Wn203 Pointe Du Brick
When the Germans first occupied Normandy in June 1940 they were unprepared to
defend the coastline and were fearful that the British and Free French might try
to attack the port of Cherbourg to gain a foothold again in France.
Unable to build defences quickly the brought in a batterie of four railway guns.

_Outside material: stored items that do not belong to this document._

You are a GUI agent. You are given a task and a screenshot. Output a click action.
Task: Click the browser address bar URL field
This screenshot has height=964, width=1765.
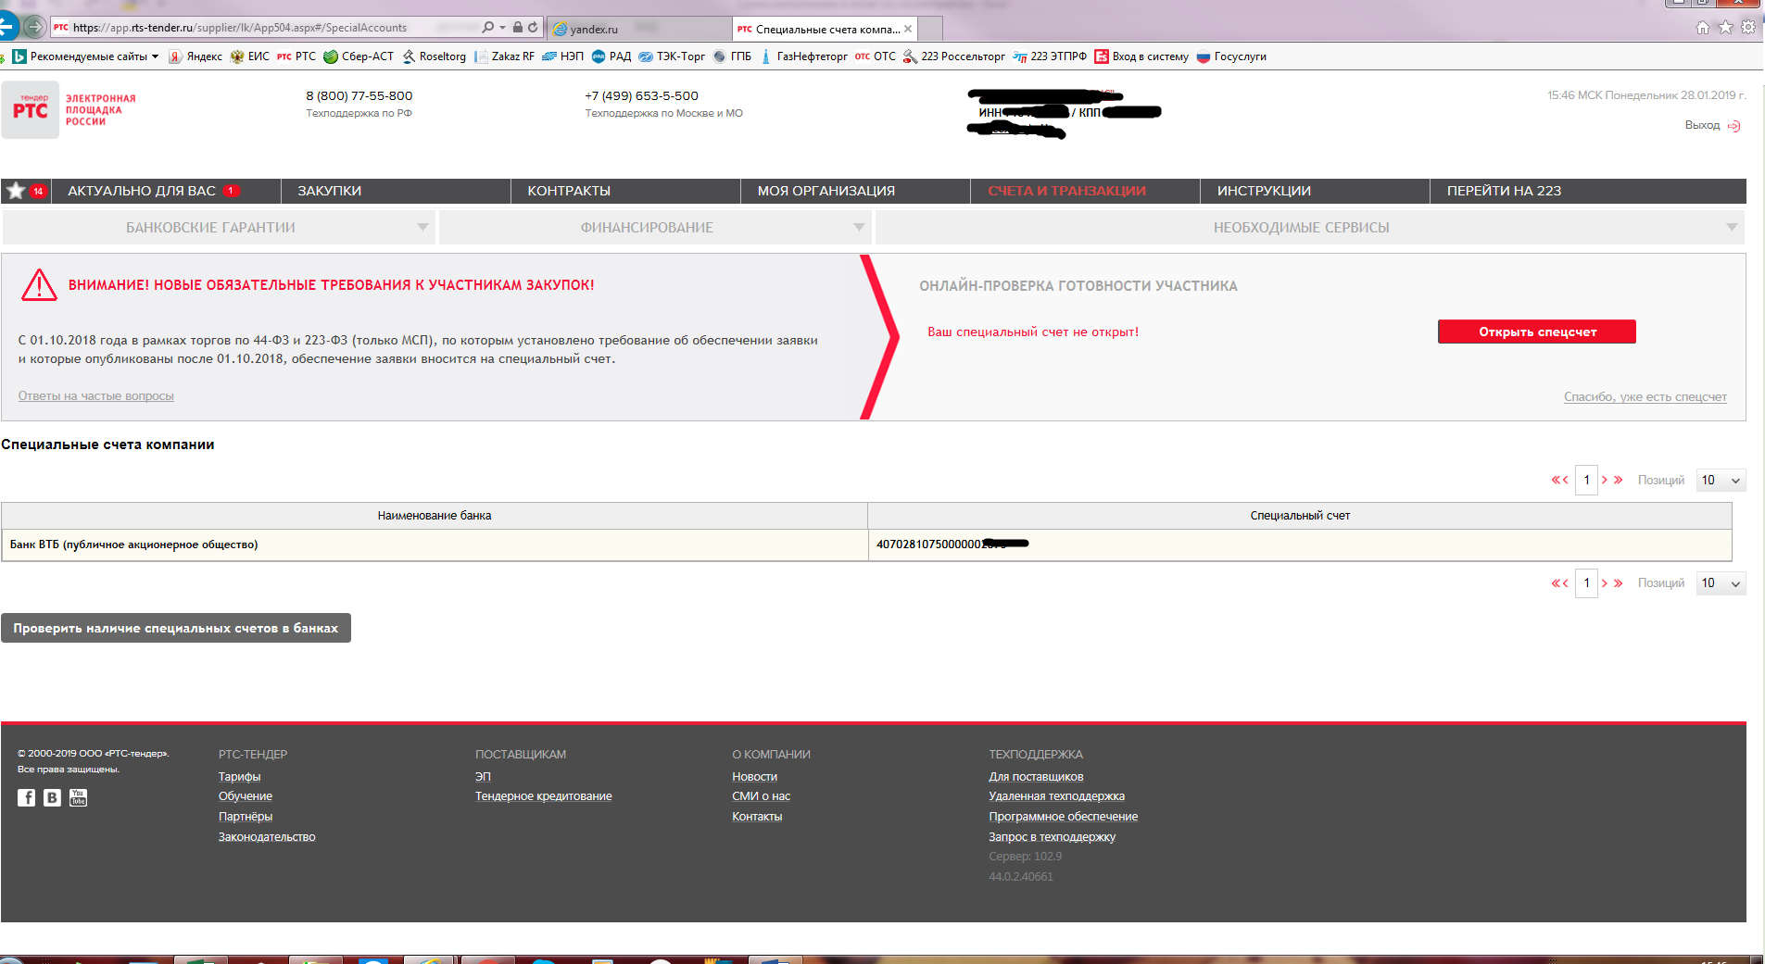coord(269,28)
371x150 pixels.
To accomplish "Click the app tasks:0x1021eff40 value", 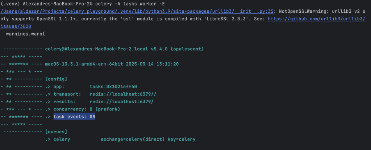I will pos(113,87).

This set of guns called Gneisenau were of the type SKl45 and had a bore of 150
mm. They were positioned on this portion of railway line, now used as a road
since the late 1940's (D116), because of the double curve in the track. Railway
guns have no traverse unless they are positioned on a curve in the track or on a
turntable. There still exists a short tunnel with the remains of a concrete
structure inside, this was constructed by the Germans as a safe storage for the
There is also supposed to be a passage to the bunker. Later a small Casemate of
the H667 type was built below the line to give enfilade fire along the beach
towards Cherbourg. Interestingly the rear entrance wall of the bunker is
built up of local stone rather than concrete. This position was known as Wn203
and was equipped with a 50 mm gun.
In his book Der Atlantik Wall, Heinze Zimmermann claims that the tunnels are
part of a strong point that was not finished, and would have included many more
tunnels. There are plans in existence that show Skoda anti tank guns at both ends
of the tunnel and the e4ntrance being from 50 mm gun bunker. The Locals also tell on train loads of cement travelling this railway line
on their way to the German construction sites further to the east of Cherbourg.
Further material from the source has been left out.